Jaylin knew too well what Phillip was to her before. The sweet, big brother by five-minute’s time that would gladly let her have the first-player controller because she could never get used to watching the bottom of the screen. He was sweet milk at night when she couldn’t sleep and a warm hug when sleeping was all she wanted to do. He knew how much she’d loved him before he stopped loving her.
“I hate knowing he’s only so far away.” Tisper chewed on the tip of her straw. “Why couldn’t he have stayed gone?”
Jaylin sighed and flicked the salt from his fingertips. Phillip had been his friend too, at one point. A long, long time ago. He was as dead to Jaylin as Tyler was.
He passed Tisper the carton of fries. “They say the Puget Sound is ground zero for the next catastrophic event. One day, that mountain’s gonna blow and Seattle will be nothing more than a cesspool of sticky hot mud. If God could do us one solid, he’d wait until Phillip moved to the city.”

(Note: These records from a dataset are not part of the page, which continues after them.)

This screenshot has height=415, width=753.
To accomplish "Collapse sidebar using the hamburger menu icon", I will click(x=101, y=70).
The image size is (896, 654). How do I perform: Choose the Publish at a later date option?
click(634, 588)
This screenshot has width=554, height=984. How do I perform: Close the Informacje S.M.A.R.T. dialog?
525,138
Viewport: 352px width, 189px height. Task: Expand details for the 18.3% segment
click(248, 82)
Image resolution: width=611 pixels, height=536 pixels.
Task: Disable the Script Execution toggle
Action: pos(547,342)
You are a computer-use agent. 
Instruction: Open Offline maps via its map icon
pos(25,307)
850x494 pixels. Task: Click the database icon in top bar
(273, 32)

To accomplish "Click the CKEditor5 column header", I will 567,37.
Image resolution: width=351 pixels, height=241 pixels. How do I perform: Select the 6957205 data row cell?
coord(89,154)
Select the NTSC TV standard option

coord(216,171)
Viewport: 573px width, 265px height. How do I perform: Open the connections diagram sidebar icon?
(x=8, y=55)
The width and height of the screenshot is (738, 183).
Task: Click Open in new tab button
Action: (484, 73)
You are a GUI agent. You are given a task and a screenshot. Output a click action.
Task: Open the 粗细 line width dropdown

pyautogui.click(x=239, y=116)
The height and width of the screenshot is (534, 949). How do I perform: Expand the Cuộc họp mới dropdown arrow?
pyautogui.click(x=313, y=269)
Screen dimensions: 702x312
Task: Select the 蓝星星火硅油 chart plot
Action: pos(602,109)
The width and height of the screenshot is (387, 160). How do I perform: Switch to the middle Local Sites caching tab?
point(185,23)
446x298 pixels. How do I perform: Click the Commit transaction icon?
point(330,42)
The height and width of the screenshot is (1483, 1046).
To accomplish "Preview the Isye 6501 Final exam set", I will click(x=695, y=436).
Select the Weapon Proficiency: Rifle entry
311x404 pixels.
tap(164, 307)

“Knowing my luck, you and I would be the ones drowning in mud.” Tisper frowned and burrowed into the back of her seat, watching the tiny freckles in the sky overhead. “Phillip would win a million dollars at the last second and buy himself a jet. He’d escape with his money and Estella and the kid, and they’d live happily ever after in an apartment in New York, or a beach-side bungalow in Maine. And I’d be stuck under thirty feet of mud—”
“It’d be way more,” Jaylin corrected her.
“Fine. We’d be stuck under a shit-ton of mud, frozen in timelike disgusting little bugs in resin.”
Jaylin shifted in his seat, kicked his legs up on the dashboard. Tisper didn’t shove them off like she usually would. “I don’t know,” he said, snatching another fry. “That doesn’t sound so bad to me.”
“Being frozen in time like that doesn’t sound bad to you?”
“I doubt the bugs ever minded.” Jaylin shrugged his shoulders and gave her a lopsided grin. “Plus, we’d never have to grow old.”